You want your students to go university. Of course you do. That's why you track them so carefully. So what are you tracking? Well, you track them against standardised scores and grade outcomes in the hope you can predict their SATs results and GCSE and A-level grades, but do you track their reading automaticity and fluency?


Thought not.


In primary schools they track phonic competency until the end of year one (with a check that does not test mastery) and then it's comprehension, comprehension, comprehension, and in most secondary schools (along with the majority of primary schools) they haven't the faintest idea how to track or teach reading; they just get them to do more reading despite the fact that some pupils can't read. No reading automaticity and certainly no reading fluency testing or instruction in sight. Why bother? There are no statutory tests in either area.

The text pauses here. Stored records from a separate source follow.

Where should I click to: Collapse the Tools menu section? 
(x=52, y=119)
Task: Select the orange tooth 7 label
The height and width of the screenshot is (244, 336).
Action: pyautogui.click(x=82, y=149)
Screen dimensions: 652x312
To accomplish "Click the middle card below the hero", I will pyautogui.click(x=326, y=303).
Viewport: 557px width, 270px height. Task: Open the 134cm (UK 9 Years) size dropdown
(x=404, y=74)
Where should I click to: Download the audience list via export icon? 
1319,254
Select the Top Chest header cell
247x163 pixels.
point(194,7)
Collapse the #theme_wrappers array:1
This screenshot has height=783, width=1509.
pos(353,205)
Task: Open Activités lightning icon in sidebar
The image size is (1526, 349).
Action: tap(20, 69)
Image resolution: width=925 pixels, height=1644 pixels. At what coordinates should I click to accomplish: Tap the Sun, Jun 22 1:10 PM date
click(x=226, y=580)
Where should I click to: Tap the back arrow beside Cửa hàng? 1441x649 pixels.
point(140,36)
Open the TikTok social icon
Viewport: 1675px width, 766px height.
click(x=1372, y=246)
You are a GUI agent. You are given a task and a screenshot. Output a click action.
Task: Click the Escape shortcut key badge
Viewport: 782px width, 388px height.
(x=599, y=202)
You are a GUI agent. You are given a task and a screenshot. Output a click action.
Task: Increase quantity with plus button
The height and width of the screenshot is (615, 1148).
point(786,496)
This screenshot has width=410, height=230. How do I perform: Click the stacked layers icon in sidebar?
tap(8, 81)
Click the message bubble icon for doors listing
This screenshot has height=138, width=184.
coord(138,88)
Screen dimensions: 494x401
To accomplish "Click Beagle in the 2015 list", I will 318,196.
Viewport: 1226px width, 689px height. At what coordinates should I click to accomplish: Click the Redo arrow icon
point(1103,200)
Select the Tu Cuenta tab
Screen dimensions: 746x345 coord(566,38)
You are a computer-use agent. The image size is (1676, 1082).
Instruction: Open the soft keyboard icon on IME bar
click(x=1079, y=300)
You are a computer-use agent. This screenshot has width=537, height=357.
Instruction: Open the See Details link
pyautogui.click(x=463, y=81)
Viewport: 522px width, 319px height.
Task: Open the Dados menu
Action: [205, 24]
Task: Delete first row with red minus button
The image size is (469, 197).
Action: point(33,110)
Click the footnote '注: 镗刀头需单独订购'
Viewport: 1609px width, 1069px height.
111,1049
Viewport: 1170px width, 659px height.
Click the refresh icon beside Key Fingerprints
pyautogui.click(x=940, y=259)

But here's a little wake up call: Tim Rasinski's research in the US found a significant correlation between reading fluency and ACT scores (the test scores students need to get a place at a US university). So, if your students can't read a narrative (at their instructional level) with 98% accuracy and at a rate of 146-154 words per minute by the time they finish secondary education then they are not getting into university. And if you want them to stand a chance of a half decent university then 167 wpm is nearer the mark.


What to do?


Start testing them for reading automaticity and fluency now. Establish some coherent automaticity and fluency instruction and then keep testing them until they are automatic and fluent in their reading. And this testing should start in year 2 and keep going all the way through secondary school.


But hey, if you'd rather test for reading comprehension standardised scores and domain specific grade predictions you go ahead...after all, you have already been to university and can probably read fluently.